Wednesday, June 30, 2010

Another Recession, or a Long, Slow Recovery

Copyright, The New York Times Company

A few economists are saying that we will soon have a second recession. Although I expect the labor market recovery will take years, it will be a recovery nonetheless.


Double-dip recessions have occurred in the past. The severe 1981-2 recession began only a year after the 1980 recession ended. The Great Depression of the 1930s also came in two phases: 1929-33 and 1937-8.


The first phase of this recession seemed to end in 2009, when real gross domestic product and employment stopped falling in the second half of the year. It is certainly possible that in 2010 we will see a quarter in which real G.D.P. falls a bit. Measured G.D.P. increased so sharply at the end of 2009, with hardly any improvement in the labor market, that economists have been suspicious that real G.D.P. was overstated.


National employment will be lower this month than it was in May, largely because many employees are finished working on the 2010 Census. But a small one-time drop in G.D.P. or layoffs at the Census Bureau should not be confused with a new recession, let alone a return to the economic deterioration we experienced after the summer of 2008.



When Lehman Brothers failed in September 2008, the United States labor market was about to get a lot worse – national employment would subsequently fall about seven million over the next year or so. But a number of indicators were already looking bad by September 2008: real private consumption spending had fallen 3 percent since the end of 2007, real spending on consumer durables had fallen 13 percent, the stock market had fallen more than 20 percent (adjusted for inflation) and housing prices had fallen more than 15 percent.

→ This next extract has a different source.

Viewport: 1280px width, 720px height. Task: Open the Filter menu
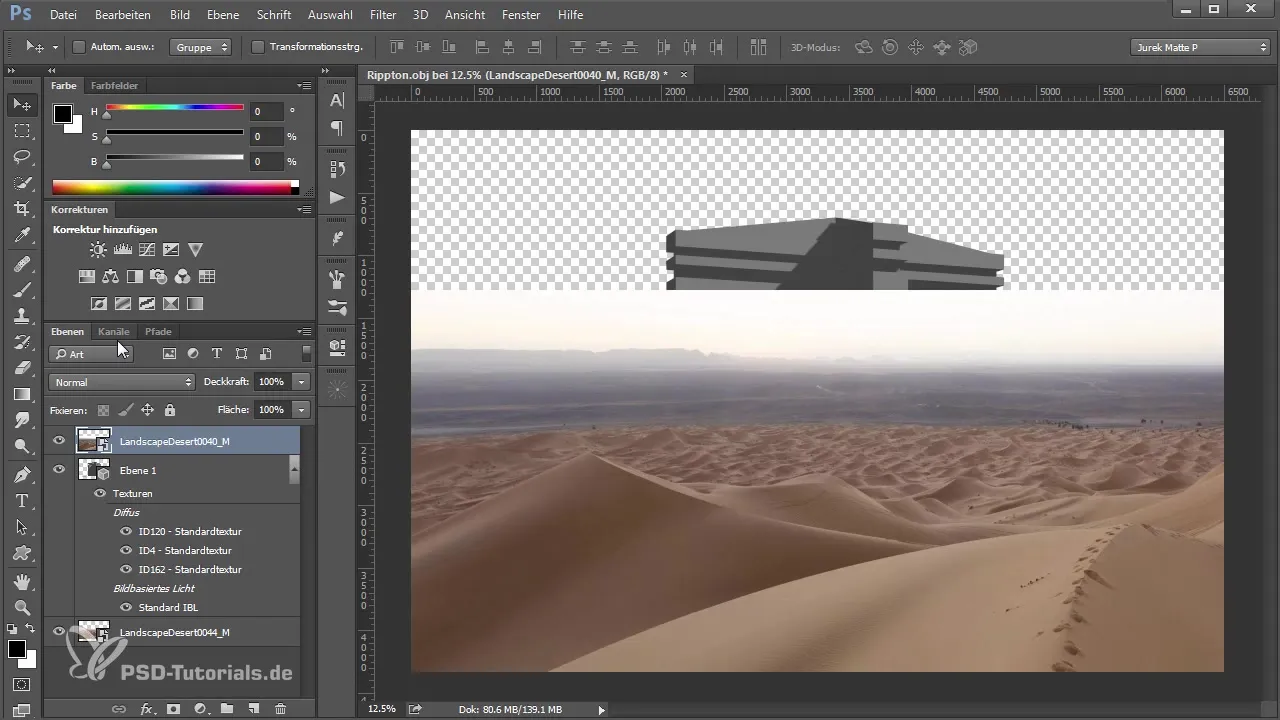point(382,15)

The chart below shows that the past nine months have been different: real private consumption has risen, with spending on consumer durables up almost 10 percent. The stock market is down over the past couple of months but still higher than it was last fall. Inflation-adjusted housing prices are down a bit: 2 percent, according to the Case-Shiller Index.



Based on factors like these, I predict that seasonally adjusted national employment and work hours will be a couple of percentage points higher at the end of 2010 than they are now: that is, we will be weakly recovering from the first recession, not starting a new one.